Clinical Orthopaedics and Related Research: October 2001 - Volume 391 - Issue - p 105-114

Complications of Total Ankle Replacement

Conti, Stephen F. MD; Wong, Yue Shuen MD
Ankle

Total ankle arthroplasty is emerging as a viable treatment for patients with symptomatic tibiotalar arthritis who have not responded to nonoperative treatment. First generation ankle replacement prostheses had significant complications, leading many orthopaedic surgeons to abandon their use. Second generation designs have attempted to address some of these problems with innovative new designs.
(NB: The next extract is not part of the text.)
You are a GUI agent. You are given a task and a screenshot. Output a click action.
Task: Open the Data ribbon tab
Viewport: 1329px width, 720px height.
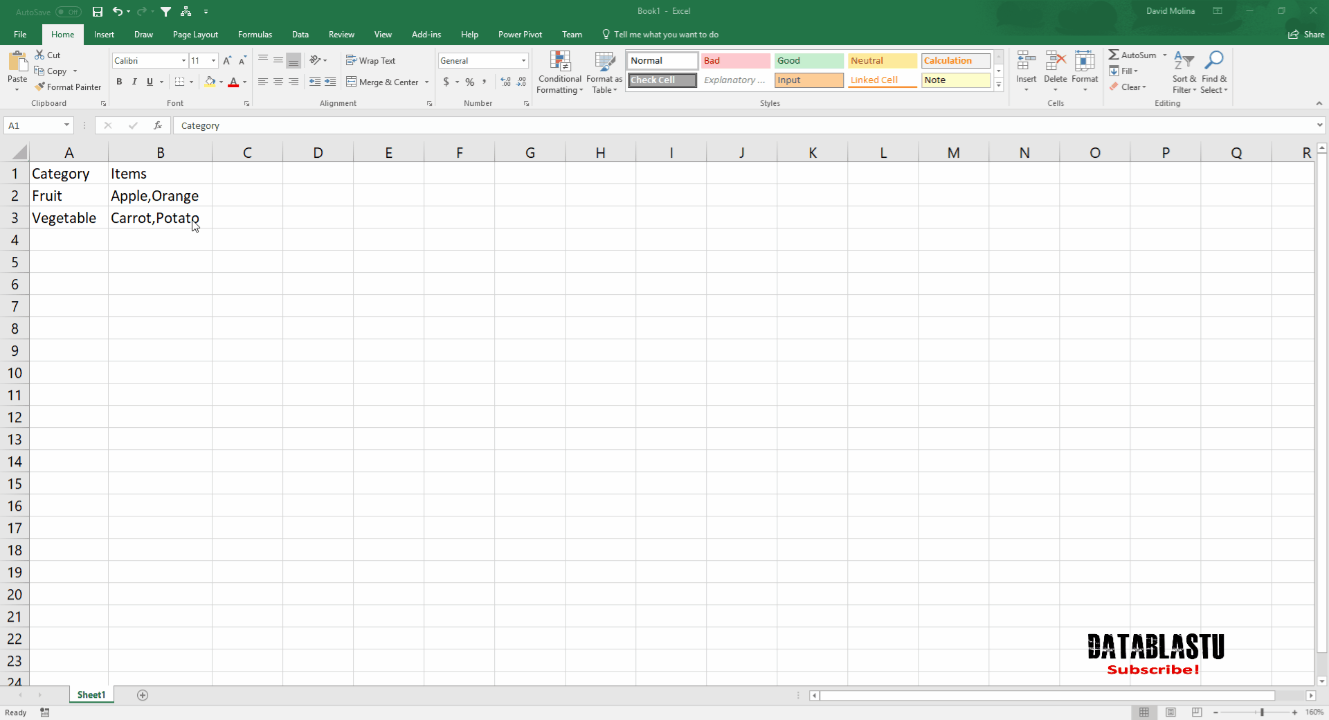[300, 33]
Ankle arthritis differs from other forms of degenerative arthritis in that the majority is posttraumatic in origin, and occurs in a younger age group. Correction of alignment is complicated by deformity of the foot distal to the ankle. Published results of second generation ankle replacement systems are limited, and the understanding of them is necessarily anecdotal. In the current study, complications of current second generation total ankle arthroplasty are divided into preoperative or patient selection problems, complications related to prosthetic design, intraoperative, and postoperative complications. Solutions, or the controversies surrounding those complications that have no obvious solution, will be discussed when appropriate. Total ankle arthroplasty with these second generation prostheses is gaining increasing popularity. The surgeon contemplating total ankle arthroplasty should have an understanding of anatomy and lower extremity biomechanics, and a thorough knowledge of the total ankle system he or she decided to use.